If SONALITY_BASE_URL is missing, runtime should be treated as misconfigured.

What the Non-Live Suite Must Guarantee

Non-live checks should protect these invariants:

  • ESS parsing/coercion fallback remains safe.
  • Memory admission/reranking behavior stays deterministic.
  • Belief update/decay math preserves expected bounds.
  • Scenario contract checks catch release policy regressions.
  • Release-readiness aggregation still blocks unsafe candidates.

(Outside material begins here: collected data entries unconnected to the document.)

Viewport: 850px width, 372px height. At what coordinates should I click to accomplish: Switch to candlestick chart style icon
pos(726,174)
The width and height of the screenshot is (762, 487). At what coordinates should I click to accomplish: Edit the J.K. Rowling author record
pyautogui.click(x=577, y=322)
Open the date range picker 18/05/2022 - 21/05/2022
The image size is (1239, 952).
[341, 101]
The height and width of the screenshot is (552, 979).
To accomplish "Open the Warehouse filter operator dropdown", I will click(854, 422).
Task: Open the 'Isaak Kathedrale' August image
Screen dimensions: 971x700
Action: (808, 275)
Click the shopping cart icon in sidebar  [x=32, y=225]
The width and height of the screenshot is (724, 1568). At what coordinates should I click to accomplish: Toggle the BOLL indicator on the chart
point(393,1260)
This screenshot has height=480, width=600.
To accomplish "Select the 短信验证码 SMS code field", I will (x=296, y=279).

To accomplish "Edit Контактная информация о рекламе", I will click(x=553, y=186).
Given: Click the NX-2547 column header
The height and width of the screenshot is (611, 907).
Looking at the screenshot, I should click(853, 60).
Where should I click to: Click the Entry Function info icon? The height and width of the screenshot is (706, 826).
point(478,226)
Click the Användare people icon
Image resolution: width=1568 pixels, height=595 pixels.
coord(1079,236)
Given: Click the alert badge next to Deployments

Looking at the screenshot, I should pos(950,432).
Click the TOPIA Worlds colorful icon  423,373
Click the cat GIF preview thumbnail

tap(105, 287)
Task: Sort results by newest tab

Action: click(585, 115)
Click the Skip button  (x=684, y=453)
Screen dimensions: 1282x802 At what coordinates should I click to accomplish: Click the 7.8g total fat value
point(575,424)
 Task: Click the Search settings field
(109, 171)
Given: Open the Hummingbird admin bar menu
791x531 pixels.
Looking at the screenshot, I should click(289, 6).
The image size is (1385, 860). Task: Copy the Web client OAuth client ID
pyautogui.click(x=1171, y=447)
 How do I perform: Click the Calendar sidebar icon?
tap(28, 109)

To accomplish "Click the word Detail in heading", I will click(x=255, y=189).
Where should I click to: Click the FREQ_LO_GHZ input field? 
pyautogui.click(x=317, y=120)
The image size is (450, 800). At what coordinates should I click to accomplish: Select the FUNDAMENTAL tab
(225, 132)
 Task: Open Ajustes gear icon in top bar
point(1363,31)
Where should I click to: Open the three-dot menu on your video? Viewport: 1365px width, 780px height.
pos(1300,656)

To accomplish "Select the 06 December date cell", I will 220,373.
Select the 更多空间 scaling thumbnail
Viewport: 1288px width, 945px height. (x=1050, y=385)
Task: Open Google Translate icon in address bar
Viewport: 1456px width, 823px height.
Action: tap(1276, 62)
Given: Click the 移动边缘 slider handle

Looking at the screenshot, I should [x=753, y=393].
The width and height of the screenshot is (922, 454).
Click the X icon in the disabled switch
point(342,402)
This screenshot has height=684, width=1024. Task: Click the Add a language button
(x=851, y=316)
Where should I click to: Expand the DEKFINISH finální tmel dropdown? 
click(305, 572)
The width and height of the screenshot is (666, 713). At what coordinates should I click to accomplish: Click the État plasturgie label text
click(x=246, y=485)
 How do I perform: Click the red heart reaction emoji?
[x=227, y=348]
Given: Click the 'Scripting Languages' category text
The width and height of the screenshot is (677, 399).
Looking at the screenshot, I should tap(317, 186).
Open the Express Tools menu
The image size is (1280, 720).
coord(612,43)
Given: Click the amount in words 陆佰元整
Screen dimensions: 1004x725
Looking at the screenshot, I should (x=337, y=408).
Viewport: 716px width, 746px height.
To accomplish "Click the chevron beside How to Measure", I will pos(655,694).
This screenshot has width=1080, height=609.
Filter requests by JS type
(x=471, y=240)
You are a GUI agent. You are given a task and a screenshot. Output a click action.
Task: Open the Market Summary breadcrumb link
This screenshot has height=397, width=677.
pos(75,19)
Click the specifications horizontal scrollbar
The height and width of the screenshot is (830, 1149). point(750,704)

Core Artifacts in Live Runs

Teaching benchmarks write structured artifacts under data/teaching_bench/. Prioritize these when triaging:

  • summary.json — top-level outcome and key rates.
  • release_readiness.json — release gate view and blockers.
  • risk_tier_dashboard.json — hard-gate evidence sufficiency by tier.
  • health_summary.json — stability and behavioral health rollups.
  • observer_verdict_trace.jsonl — per-step contract observer verdicts.
  • risk_event_trace.jsonl — risk events, severity tags, and evidence context.

Fast Failure Triage

Use this checklist:

  1. Read release_readiness.json.
  2. If blocked, inspect hard-gate failures first.
  3. If not blocked but unstable, inspect health_summary.json.
  4. If evidence is insufficient, inspect risk_tier_dashboard.json.
  5. For step-level root cause, inspect observer_verdict_trace.jsonl.

Keep Tests Lean

Prefer tests that validate behavior, contracts, or safety boundaries. Avoid adding tests that only re-check trivial helper mechanics with no release impact.